→ **Consigna**:
Prosigue el texto sobre la serie «El oso» a partir de su última oración.

→ **Fragmento del texto**:
▼
"El oso” es una serie centrada en el trabajo diario de una local gastronómico, pero nos atrapa porque es mucho más que eso, desde que nos propone una reflexión sobre la creación.
Las tres primeras temporadas (todavía no vi la cuarta) plantean una contraposición clara entre el trabajo gastronómico productivo, signado por la eficiencia y la obtención de beneficios económicos, y el arte culinario, orientado hacia un otro con la intención de brindar una experiencia que rompa el círculo cotidiano del consumo fugaz. Contra la lógica utilitaria que impone la necesidad de reducir costos y aumentar la rentabilidad, encontramos un modo de la hospitalidad que se ofrece casi como un don en pura pérdida (Bataille), arrastrando consigo al sujeto de la creación, que se disuelve como un ingrediente más de su preparación.
Sin embargo, resulta evidente que este gasto excesivo no queda fuera de la economía, ya que se encuentra determinado por un fin que sirve de retorno más que simbólico: el reconocimiento del otro expresado en una crítica periodística o la tan anhelada Estrella Michelín. Entonces, el cocinero puede dejar de lado su artisticidad para así ser arrastrado por otra fuerza: la hiperproductividad y la consecuente sobreexplotación de uno mismo. Entonces, ya no hay invención sino cálculo y programación, planificación obsesiva que simula creatividad mediante el artificio del cambio de menú cotidiano.
▲
→ **Registros extraídos de una colección**:
▼
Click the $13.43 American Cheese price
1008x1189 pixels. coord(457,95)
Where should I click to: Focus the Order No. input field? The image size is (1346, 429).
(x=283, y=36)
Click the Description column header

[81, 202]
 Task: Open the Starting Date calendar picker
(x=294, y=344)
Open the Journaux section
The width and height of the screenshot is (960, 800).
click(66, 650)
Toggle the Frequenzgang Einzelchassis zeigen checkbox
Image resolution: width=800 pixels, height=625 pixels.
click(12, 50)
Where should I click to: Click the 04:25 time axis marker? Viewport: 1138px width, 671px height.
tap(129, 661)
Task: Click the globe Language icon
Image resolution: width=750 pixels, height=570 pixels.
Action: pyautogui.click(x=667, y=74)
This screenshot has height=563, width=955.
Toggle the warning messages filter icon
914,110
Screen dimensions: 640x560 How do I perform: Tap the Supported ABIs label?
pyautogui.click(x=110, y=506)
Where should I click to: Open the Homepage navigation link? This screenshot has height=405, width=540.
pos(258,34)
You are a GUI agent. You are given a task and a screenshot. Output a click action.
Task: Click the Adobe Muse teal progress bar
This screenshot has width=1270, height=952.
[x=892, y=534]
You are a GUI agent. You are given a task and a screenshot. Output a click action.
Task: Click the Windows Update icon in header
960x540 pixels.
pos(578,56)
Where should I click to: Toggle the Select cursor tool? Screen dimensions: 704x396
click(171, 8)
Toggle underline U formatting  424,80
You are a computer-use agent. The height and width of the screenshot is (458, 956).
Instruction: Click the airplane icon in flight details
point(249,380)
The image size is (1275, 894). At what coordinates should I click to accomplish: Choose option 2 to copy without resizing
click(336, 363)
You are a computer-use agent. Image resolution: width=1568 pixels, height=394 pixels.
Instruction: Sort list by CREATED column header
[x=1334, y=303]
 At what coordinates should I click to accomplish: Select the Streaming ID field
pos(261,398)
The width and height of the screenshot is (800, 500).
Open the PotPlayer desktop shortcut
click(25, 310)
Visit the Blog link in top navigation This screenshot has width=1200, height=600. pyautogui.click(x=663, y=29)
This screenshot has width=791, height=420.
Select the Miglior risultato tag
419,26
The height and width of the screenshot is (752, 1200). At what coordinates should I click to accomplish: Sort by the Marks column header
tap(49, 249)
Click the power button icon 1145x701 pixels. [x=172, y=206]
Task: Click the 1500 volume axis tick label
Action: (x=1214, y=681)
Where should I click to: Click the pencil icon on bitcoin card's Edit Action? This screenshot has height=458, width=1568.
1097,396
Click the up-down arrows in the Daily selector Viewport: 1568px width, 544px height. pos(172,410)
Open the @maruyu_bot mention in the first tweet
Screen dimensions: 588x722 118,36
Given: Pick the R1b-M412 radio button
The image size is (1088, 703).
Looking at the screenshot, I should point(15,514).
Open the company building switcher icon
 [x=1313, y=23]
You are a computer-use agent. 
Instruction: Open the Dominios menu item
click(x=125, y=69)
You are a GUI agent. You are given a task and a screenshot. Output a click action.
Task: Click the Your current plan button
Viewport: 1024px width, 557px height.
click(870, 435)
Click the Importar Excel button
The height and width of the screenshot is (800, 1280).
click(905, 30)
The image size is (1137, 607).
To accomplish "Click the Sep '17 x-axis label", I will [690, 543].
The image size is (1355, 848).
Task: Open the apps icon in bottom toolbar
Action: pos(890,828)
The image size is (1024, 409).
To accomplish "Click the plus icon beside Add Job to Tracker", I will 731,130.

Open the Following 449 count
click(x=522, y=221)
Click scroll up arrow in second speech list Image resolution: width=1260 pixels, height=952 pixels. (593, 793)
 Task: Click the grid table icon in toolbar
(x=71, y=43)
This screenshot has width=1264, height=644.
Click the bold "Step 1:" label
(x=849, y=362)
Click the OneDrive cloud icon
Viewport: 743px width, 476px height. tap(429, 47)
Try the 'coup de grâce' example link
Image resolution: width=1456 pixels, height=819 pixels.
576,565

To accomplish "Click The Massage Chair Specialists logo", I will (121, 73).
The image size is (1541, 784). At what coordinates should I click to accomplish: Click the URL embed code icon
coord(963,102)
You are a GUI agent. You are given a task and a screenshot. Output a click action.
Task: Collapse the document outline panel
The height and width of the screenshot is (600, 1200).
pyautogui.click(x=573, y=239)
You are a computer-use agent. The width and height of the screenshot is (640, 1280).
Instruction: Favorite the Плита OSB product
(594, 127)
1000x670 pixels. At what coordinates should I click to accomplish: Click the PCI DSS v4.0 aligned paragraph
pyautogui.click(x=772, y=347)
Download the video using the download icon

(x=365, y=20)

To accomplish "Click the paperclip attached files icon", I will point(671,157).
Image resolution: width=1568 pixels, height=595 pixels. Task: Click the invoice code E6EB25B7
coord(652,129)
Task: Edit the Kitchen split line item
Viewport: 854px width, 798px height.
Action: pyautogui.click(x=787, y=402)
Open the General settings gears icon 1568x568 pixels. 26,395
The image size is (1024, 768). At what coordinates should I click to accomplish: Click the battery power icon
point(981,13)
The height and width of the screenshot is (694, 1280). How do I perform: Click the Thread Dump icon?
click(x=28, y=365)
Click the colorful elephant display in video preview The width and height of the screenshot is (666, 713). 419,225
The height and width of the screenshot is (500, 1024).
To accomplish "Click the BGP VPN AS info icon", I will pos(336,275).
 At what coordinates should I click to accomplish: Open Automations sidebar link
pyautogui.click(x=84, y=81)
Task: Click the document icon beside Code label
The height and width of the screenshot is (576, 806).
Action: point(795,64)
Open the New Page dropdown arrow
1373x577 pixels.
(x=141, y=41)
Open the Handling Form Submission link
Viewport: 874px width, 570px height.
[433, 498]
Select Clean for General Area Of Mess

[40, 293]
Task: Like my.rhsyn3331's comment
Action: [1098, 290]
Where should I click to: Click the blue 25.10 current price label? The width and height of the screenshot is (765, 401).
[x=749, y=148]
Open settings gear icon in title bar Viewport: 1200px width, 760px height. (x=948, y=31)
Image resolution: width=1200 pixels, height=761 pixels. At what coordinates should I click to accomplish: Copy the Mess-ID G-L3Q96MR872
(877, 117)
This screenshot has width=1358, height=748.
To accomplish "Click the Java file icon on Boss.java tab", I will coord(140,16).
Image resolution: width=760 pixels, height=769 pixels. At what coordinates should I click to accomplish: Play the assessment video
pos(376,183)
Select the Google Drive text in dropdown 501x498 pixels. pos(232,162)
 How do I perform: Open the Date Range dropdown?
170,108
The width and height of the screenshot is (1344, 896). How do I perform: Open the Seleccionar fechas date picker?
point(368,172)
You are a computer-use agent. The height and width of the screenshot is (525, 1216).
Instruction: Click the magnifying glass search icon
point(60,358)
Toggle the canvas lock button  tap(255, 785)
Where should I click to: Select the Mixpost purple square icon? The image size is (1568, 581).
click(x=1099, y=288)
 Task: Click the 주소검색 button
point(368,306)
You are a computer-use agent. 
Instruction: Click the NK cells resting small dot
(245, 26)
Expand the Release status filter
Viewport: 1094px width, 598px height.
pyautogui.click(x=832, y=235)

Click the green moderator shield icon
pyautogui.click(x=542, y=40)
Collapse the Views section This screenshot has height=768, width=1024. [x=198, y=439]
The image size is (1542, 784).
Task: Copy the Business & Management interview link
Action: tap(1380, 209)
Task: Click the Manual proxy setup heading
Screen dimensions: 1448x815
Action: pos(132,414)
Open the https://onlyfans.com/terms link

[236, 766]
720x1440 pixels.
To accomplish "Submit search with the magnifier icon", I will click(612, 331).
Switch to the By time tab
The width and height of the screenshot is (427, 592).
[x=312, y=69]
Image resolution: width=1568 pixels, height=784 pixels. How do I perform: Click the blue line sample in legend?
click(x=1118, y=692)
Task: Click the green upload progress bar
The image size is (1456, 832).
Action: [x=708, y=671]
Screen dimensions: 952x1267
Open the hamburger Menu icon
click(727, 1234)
▲
→ **Respuesta**:
“El oso” escenifica ese conflicto entre el imperio del mercado y la búsqueda de otros modos de producción, destruyendo la pretensión romántica del “arte por el arte”. Un omelette improvisado, una pizza reversionada que se grabará en la memoria, un hongo pelado manualmente, una cena gratuita, son esos destellos de vida que resisten a las formas que nos someten cotidianamente. Y si bien ya sabemos quién ganará la batalla, estas grietas y fisuras alimentan nuestros sueños de otro porvenir.